## Task to carry out
Can you reproduce, character for character, the part of the lines below that begins with the line containing "Image resolution: width=767" and runs through the last line, including both ends?

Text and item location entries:
····················
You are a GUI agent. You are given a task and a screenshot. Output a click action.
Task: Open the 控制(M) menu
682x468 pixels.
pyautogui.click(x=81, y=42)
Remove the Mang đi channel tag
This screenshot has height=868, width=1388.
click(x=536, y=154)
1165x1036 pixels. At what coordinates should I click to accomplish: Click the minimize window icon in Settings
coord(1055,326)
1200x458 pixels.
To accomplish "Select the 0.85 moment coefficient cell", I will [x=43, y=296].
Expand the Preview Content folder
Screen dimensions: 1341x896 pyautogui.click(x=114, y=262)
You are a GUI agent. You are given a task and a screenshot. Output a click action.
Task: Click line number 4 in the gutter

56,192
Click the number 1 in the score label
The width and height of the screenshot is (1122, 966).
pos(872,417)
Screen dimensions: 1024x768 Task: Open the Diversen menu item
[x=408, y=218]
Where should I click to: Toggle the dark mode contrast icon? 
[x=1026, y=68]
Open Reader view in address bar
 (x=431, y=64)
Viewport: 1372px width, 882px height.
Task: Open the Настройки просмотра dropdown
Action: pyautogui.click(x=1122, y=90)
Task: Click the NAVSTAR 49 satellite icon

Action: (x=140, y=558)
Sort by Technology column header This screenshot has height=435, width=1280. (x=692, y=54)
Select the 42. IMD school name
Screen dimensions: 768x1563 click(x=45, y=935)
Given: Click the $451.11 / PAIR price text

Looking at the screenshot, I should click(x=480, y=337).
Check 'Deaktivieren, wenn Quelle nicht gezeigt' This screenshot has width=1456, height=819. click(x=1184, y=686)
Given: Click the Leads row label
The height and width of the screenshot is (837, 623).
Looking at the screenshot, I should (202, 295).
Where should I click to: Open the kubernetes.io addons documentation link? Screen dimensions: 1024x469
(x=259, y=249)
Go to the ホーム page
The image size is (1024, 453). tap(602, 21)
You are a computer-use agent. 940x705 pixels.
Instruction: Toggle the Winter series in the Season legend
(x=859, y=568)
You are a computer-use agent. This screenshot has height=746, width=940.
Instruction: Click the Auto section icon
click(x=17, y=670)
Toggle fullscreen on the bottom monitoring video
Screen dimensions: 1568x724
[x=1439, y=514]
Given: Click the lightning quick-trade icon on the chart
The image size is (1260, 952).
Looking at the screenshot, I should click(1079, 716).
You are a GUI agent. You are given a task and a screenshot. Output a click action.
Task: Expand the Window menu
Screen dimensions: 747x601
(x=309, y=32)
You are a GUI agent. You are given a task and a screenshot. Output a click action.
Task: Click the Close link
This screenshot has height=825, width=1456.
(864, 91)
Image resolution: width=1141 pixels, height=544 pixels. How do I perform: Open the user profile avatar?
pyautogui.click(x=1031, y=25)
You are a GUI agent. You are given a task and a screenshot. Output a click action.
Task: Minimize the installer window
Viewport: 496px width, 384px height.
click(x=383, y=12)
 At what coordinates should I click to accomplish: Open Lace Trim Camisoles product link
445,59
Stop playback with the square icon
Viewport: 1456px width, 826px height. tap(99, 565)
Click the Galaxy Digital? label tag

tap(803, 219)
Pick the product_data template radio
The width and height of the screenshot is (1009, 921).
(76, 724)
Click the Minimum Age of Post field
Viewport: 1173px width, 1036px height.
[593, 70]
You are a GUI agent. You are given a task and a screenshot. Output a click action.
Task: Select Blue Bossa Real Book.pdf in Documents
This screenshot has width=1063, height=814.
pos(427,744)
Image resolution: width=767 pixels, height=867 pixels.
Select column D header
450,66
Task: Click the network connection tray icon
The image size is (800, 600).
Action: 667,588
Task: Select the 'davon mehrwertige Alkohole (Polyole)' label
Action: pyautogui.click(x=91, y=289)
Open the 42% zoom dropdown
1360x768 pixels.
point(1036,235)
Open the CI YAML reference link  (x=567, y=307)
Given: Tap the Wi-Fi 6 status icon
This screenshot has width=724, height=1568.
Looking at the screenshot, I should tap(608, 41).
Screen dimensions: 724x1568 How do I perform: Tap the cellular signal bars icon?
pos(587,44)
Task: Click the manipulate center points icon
····················
## Response to the exercise
Image resolution: width=767 pixels, height=867 pixels.
Select column D header
450,66
Task: Click the network connection tray icon
The image size is (800, 600).
Action: 667,588
Task: Select the 'davon mehrwertige Alkohole (Polyole)' label
Action: pyautogui.click(x=91, y=289)
Open the 42% zoom dropdown
1360x768 pixels.
point(1036,235)
Open the CI YAML reference link  (x=567, y=307)
Given: Tap the Wi-Fi 6 status icon
This screenshot has width=724, height=1568.
Looking at the screenshot, I should tap(608, 41).
Screen dimensions: 724x1568 How do I perform: Tap the cellular signal bars icon?
pos(587,44)
Task: Click the manipulate center points icon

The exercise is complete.